[Entries taken from a collection]
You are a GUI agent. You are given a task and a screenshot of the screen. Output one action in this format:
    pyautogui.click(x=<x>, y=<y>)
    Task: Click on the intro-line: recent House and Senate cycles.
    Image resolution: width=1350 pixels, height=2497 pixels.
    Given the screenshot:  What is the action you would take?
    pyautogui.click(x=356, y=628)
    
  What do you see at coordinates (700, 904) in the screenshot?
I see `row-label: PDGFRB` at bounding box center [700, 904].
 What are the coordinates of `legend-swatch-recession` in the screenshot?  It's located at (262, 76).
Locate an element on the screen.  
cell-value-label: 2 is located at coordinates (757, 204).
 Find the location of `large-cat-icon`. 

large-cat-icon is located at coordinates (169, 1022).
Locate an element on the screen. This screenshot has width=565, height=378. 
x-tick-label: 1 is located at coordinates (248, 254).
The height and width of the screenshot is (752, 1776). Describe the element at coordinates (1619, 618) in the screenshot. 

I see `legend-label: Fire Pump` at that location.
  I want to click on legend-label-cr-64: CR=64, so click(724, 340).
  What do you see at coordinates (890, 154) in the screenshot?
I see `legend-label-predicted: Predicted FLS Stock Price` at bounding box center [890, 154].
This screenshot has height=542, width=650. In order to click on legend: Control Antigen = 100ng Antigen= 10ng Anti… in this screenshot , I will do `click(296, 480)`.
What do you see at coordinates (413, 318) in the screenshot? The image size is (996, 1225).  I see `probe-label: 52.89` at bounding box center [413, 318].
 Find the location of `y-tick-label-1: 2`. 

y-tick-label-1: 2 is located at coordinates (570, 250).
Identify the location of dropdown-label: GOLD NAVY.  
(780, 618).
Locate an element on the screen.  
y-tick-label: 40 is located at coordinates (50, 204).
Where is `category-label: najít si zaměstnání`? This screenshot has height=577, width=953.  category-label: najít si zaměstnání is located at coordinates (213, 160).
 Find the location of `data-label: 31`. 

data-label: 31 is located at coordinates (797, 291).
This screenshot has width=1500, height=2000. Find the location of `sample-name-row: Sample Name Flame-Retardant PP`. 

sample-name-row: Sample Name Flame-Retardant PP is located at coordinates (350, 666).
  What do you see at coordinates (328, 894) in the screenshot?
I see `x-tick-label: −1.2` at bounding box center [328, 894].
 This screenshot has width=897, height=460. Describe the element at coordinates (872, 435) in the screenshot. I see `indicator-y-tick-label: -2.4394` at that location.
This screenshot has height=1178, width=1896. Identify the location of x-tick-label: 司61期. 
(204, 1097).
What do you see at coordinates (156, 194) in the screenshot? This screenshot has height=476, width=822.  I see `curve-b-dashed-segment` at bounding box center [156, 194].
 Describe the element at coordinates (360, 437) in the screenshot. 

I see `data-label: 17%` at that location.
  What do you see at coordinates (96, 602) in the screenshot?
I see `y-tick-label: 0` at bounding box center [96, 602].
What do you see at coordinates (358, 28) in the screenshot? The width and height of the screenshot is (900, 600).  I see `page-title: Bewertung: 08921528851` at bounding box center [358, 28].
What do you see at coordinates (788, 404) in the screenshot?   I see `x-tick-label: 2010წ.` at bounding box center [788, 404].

**Task to carry out**
Copy out again the entries above, starting at the line that contains "The height and" and ending with the line that contains "What do you see at coordinates (413, 318)", with both of those lines included.

**Written response**
The height and width of the screenshot is (752, 1776). Describe the element at coordinates (1619, 618) in the screenshot. 

I see `legend-label: Fire Pump` at that location.
  I want to click on legend-label-cr-64: CR=64, so click(724, 340).
  What do you see at coordinates (890, 154) in the screenshot?
I see `legend-label-predicted: Predicted FLS Stock Price` at bounding box center [890, 154].
This screenshot has height=542, width=650. In order to click on legend: Control Antigen = 100ng Antigen= 10ng Anti… in this screenshot , I will do `click(296, 480)`.
What do you see at coordinates (413, 318) in the screenshot? The image size is (996, 1225).  I see `probe-label: 52.89` at bounding box center [413, 318].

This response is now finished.